Planar lattices of switchable DNA motors
We used a DNA-based self-assembly method for the construction of switchable DNA devices based on G-quadruplex moieties, which are patterned on quasi-planar DNA arrays with nanoscale precision. The reversible switching of the devices was triggered by addition of DNA sequences ('fuels') and translated into linear extension/contractile movements. The conformational change of the devices was visualized by atomic force microscopy and FRET spectroscopy. Altogether, this study confirmed that DNA superstructures are well-suited scaffolds for accommodation of mechanically switchable units and thus opens the door to the development of more sophisticated nanomechanical devices.
B. Saccà and C.M. Niemeyer. Covalent tethering of protruding arms for addressable DNA nanostructures. Small 2011, 7, 2887-2898.
B. Saccà,* B. Siebers, R. Meyer, M. Bayer and C.M. Niemeyer. Nanolattices of switchable DNA-based motors. Small 2012, 8, 3000-3008
Monitoring the self-assembly of DNA nanostructures in real time by FRET spectroscopy
We described a method for the real-time and high-throughput monitoring of the self-assembly and disassembly of complex DNA superstructures, using temperature-dependent Förster resonance energy transfer (FRET) spectroscopy. Compared with other spectroscopic approaches, such as UV-visible and circular dichroism, the method has advantages in terms of sensitivity, feasibility for high-throughput analysis and applicability to virtually any kind of supramolecular structure. To this end, two oligonucleotides out of the entire set building up the superstructure were labeled with a fluorescein and a tetramethylrhodamine, as FRET donor and acceptor, respectively. Correct assembly of the superstructure was monitored by temperature-dependent FRET efficiency. In case of reversible and cooperative assembly/disassembly of the DNA superstructure, application of the van't Hoff law allows for the determination of the thermodynamic parameters of the process.

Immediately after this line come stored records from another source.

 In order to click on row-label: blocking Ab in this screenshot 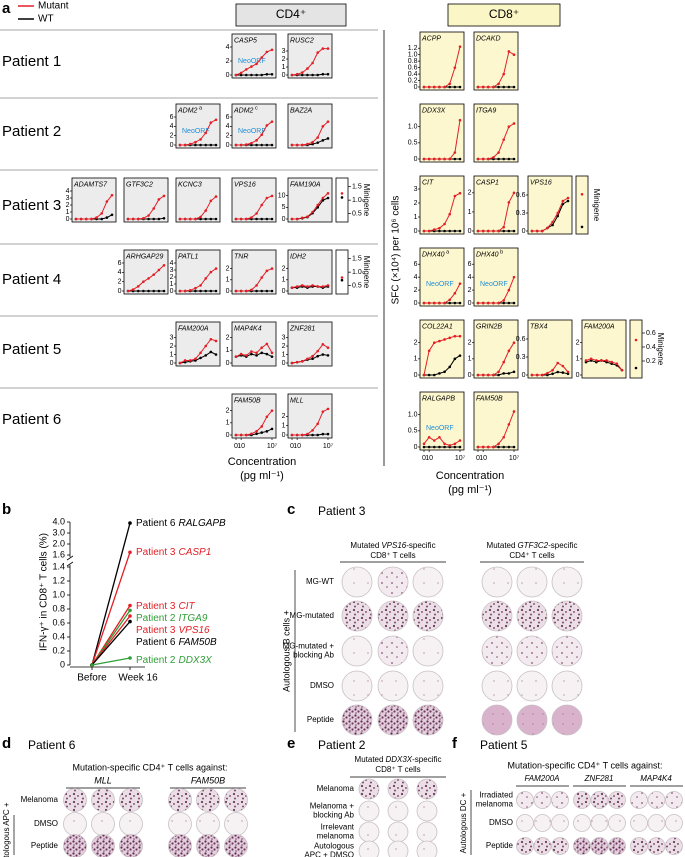, I will do `click(314, 656)`.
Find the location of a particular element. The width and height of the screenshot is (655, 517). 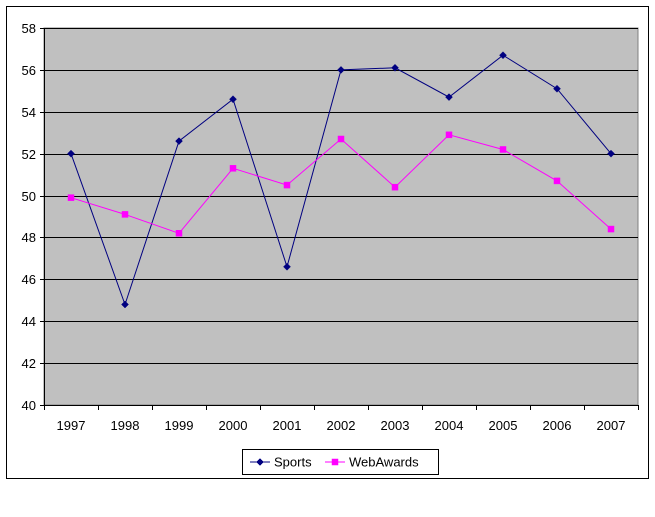

y-tick-label: 40 is located at coordinates (29, 406).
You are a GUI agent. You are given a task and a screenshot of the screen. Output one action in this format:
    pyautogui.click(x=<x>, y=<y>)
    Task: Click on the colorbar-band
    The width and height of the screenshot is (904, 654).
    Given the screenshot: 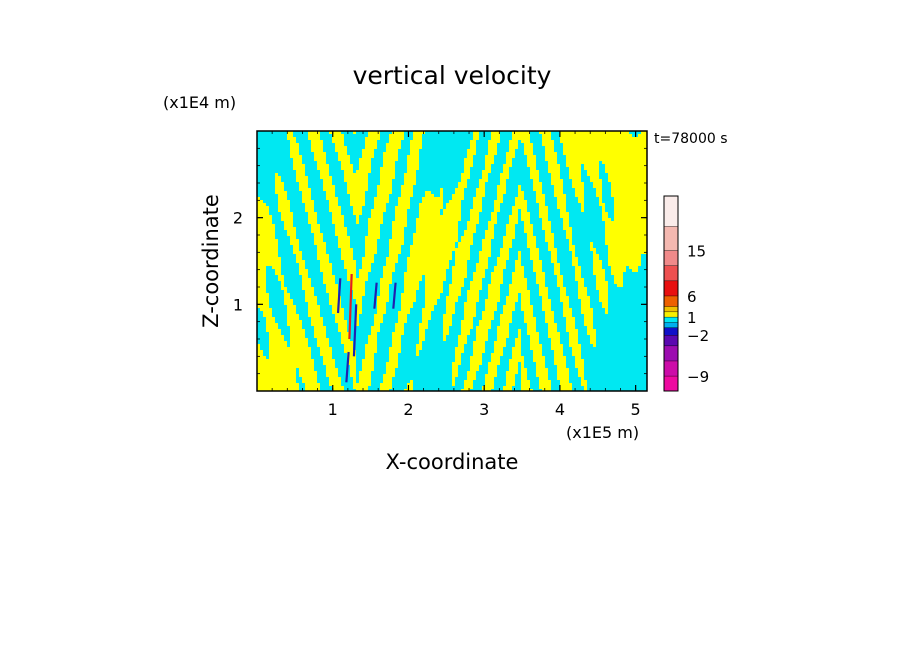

B. Saccà,* R. Meyer, U. Feldkamp, H. Schroeder and C.M. Niemeyer.* High-throughput, realtime monitoring of the self-assembly of DNA nanostructures by FRET spectroscopy. Angew. Chem. Int. Ed. Engl. 2008, 47, 2135-2137.
B. Saccà,* R. Meyer and C.M. Niemeyer.* Temperature-dependent FRET spectroscopy for the high-throughput analysis of self-assembled DNA nanostructures in real time. Nat. Protoc. 2009, 4, 271-285.